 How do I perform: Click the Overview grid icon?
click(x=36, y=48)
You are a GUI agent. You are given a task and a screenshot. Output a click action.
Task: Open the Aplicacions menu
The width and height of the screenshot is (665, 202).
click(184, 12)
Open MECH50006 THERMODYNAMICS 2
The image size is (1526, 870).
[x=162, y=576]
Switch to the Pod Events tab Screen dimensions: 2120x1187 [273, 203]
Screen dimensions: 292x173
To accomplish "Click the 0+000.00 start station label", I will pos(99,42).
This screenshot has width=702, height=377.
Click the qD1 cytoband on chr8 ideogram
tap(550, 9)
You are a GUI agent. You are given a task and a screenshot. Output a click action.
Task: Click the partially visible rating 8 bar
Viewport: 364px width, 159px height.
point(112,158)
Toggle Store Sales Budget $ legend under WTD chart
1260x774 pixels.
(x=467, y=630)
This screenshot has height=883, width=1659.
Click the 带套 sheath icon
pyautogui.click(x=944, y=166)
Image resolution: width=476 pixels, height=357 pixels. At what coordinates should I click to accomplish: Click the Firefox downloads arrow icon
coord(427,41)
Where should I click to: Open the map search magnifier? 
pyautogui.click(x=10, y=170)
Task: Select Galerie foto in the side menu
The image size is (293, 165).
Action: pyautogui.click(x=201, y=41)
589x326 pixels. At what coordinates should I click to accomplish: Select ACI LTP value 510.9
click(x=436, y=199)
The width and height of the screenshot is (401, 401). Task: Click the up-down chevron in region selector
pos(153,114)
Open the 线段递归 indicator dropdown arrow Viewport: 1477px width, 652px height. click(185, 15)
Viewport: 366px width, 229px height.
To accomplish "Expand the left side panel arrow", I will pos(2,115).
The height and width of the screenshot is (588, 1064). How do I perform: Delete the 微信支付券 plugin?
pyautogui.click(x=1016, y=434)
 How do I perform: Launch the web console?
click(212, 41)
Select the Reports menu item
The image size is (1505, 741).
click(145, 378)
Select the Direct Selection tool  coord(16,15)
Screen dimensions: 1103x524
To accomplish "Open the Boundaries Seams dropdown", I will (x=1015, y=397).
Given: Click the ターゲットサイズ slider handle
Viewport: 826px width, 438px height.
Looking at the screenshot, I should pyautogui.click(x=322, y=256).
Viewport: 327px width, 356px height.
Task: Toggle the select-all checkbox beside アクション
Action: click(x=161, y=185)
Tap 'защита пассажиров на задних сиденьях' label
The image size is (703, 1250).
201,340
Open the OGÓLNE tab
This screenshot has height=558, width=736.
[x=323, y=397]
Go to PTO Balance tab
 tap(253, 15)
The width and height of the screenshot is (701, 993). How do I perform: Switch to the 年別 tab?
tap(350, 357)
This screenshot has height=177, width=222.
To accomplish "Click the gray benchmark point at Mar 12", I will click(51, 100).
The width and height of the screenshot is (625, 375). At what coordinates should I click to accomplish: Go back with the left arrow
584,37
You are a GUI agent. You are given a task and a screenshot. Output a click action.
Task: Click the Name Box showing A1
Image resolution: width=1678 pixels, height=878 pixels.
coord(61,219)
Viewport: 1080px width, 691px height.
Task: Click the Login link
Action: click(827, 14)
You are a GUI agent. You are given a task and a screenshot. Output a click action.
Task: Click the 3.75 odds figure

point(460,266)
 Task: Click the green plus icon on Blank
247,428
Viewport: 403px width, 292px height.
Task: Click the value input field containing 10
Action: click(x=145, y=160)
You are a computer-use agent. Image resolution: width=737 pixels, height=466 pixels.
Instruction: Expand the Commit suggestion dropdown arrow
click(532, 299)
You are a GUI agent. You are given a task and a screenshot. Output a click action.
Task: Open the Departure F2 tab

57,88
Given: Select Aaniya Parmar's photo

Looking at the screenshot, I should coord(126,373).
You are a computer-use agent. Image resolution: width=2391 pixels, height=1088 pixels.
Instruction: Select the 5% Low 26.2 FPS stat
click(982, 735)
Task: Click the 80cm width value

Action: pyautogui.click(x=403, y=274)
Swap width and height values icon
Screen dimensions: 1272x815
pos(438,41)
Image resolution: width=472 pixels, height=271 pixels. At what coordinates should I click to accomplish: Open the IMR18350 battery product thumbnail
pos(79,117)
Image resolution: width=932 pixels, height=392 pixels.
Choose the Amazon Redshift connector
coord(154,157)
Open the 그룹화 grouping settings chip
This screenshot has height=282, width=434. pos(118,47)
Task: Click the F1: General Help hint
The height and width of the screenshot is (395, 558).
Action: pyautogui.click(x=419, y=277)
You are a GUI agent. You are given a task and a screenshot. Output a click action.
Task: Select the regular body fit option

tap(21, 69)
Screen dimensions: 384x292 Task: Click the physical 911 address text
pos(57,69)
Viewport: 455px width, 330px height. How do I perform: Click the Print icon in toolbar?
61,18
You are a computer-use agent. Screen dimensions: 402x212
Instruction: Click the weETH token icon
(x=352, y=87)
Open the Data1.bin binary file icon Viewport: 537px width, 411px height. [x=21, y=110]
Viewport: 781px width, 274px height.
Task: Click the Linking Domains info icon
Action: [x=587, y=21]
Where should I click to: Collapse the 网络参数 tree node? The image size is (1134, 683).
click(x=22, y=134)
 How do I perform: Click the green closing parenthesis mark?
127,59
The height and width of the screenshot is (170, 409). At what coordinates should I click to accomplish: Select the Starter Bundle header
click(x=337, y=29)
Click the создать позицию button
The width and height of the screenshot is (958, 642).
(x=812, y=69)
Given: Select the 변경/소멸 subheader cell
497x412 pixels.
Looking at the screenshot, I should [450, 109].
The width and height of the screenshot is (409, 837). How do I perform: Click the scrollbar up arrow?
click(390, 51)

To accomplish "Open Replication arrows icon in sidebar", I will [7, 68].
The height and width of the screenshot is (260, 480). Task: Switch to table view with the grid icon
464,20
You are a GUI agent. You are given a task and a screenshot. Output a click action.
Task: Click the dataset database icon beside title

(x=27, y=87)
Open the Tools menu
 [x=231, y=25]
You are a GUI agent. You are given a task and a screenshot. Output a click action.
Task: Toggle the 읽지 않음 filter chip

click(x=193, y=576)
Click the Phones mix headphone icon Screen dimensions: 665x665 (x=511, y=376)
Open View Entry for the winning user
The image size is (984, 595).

* **Task**
Please rewrite the records with each "GUI agent" swapped for "screen assistant", keeping everything else unchanged.

* **Output below**
 How do I perform: Click the Overview grid icon?
click(x=36, y=48)
You are a screen assistant. You are given a task and a screenshot. Output a click action.
Task: Open the Aplicacions menu
The width and height of the screenshot is (665, 202).
click(184, 12)
Open MECH50006 THERMODYNAMICS 2
The image size is (1526, 870).
[x=162, y=576]
Switch to the Pod Events tab Screen dimensions: 2120x1187 [273, 203]
Screen dimensions: 292x173
To accomplish "Click the 0+000.00 start station label", I will pos(99,42).
This screenshot has width=702, height=377.
Click the qD1 cytoband on chr8 ideogram
tap(550, 9)
You are a screen assistant. You are given a task and a screenshot. Output a click action.
Task: Click the partially visible rating 8 bar
Viewport: 364px width, 159px height.
point(112,158)
Toggle Store Sales Budget $ legend under WTD chart
1260x774 pixels.
(x=467, y=630)
This screenshot has height=883, width=1659.
Click the 带套 sheath icon
pyautogui.click(x=944, y=166)
Image resolution: width=476 pixels, height=357 pixels. At what coordinates should I click to accomplish: Click the Firefox downloads arrow icon
coord(427,41)
Where should I click to: Open the map search magnifier? 
pyautogui.click(x=10, y=170)
Task: Select Galerie foto in the side menu
The image size is (293, 165).
Action: pyautogui.click(x=201, y=41)
589x326 pixels. At what coordinates should I click to accomplish: Select ACI LTP value 510.9
click(x=436, y=199)
The width and height of the screenshot is (401, 401). Task: Click the up-down chevron in region selector
pos(153,114)
Open the 线段递归 indicator dropdown arrow Viewport: 1477px width, 652px height. click(185, 15)
Viewport: 366px width, 229px height.
To accomplish "Expand the left side panel arrow", I will pos(2,115).
The height and width of the screenshot is (588, 1064). How do I perform: Delete the 微信支付券 plugin?
pyautogui.click(x=1016, y=434)
 How do I perform: Launch the web console?
click(212, 41)
Select the Reports menu item
The image size is (1505, 741).
click(145, 378)
Select the Direct Selection tool  coord(16,15)
Screen dimensions: 1103x524
To accomplish "Open the Boundaries Seams dropdown", I will (x=1015, y=397).
Given: Click the ターゲットサイズ slider handle
Viewport: 826px width, 438px height.
Looking at the screenshot, I should pyautogui.click(x=322, y=256).
Viewport: 327px width, 356px height.
Task: Toggle the select-all checkbox beside アクション
Action: click(x=161, y=185)
Tap 'защита пассажиров на задних сиденьях' label
The image size is (703, 1250).
201,340
Open the OGÓLNE tab
This screenshot has height=558, width=736.
[x=323, y=397]
Go to PTO Balance tab
 tap(253, 15)
The width and height of the screenshot is (701, 993). How do I perform: Switch to the 年別 tab?
tap(350, 357)
This screenshot has height=177, width=222.
To accomplish "Click the gray benchmark point at Mar 12", I will click(51, 100).
The width and height of the screenshot is (625, 375). At what coordinates should I click to accomplish: Go back with the left arrow
584,37
You are a screen assistant. You are given a task and a screenshot. Output a click action.
Task: Click the Name Box showing A1
Image resolution: width=1678 pixels, height=878 pixels.
coord(61,219)
Viewport: 1080px width, 691px height.
Task: Click the Login link
Action: click(827, 14)
You are a screen assistant. You are given a task and a screenshot. Output a click action.
Task: Click the 3.75 odds figure

point(460,266)
 Task: Click the green plus icon on Blank
247,428
Viewport: 403px width, 292px height.
Task: Click the value input field containing 10
Action: click(x=145, y=160)
You are a computer-use agent. Image resolution: width=737 pixels, height=466 pixels.
Instruction: Expand the Commit suggestion dropdown arrow
click(532, 299)
You are a screen assistant. You are given a task and a screenshot. Output a click action.
Task: Open the Departure F2 tab

57,88
Given: Select Aaniya Parmar's photo

Looking at the screenshot, I should coord(126,373).
You are a computer-use agent. Image resolution: width=2391 pixels, height=1088 pixels.
Instruction: Select the 5% Low 26.2 FPS stat
click(982, 735)
Task: Click the 80cm width value

Action: pyautogui.click(x=403, y=274)
Swap width and height values icon
Screen dimensions: 1272x815
pos(438,41)
Image resolution: width=472 pixels, height=271 pixels. At what coordinates should I click to accomplish: Open the IMR18350 battery product thumbnail
pos(79,117)
Image resolution: width=932 pixels, height=392 pixels.
Choose the Amazon Redshift connector
coord(154,157)
Open the 그룹화 grouping settings chip
This screenshot has height=282, width=434. pos(118,47)
Task: Click the F1: General Help hint
The height and width of the screenshot is (395, 558).
Action: pyautogui.click(x=419, y=277)
You are a screen assistant. You are given a task and a screenshot. Output a click action.
Task: Select the regular body fit option

tap(21, 69)
Screen dimensions: 384x292 Task: Click the physical 911 address text
pos(57,69)
Viewport: 455px width, 330px height. How do I perform: Click the Print icon in toolbar?
61,18
You are a computer-use agent. Screen dimensions: 402x212
Instruction: Click the weETH token icon
(x=352, y=87)
Open the Data1.bin binary file icon Viewport: 537px width, 411px height. [x=21, y=110]
Viewport: 781px width, 274px height.
Task: Click the Linking Domains info icon
Action: [x=587, y=21]
Where should I click to: Collapse the 网络参数 tree node? The image size is (1134, 683).
click(x=22, y=134)
 How do I perform: Click the green closing parenthesis mark?
127,59
The height and width of the screenshot is (170, 409). At what coordinates should I click to accomplish: Select the Starter Bundle header
click(x=337, y=29)
Click the создать позицию button
The width and height of the screenshot is (958, 642).
(x=812, y=69)
Given: Select the 변경/소멸 subheader cell
497x412 pixels.
Looking at the screenshot, I should [450, 109].
The width and height of the screenshot is (409, 837). How do I perform: Click the scrollbar up arrow?
click(390, 51)

To accomplish "Open Replication arrows icon in sidebar", I will [7, 68].
The height and width of the screenshot is (260, 480). Task: Switch to table view with the grid icon
464,20
You are a screen assistant. You are given a task and a screenshot. Output a click action.
Task: Click the dataset database icon beside title

(x=27, y=87)
Open the Tools menu
 [x=231, y=25]
You are a screen assistant. You are given a task and a screenshot. Output a click action.
Task: Toggle the 읽지 않음 filter chip

click(x=193, y=576)
Click the Phones mix headphone icon Screen dimensions: 665x665 (x=511, y=376)
Open View Entry for the winning user
The image size is (984, 595).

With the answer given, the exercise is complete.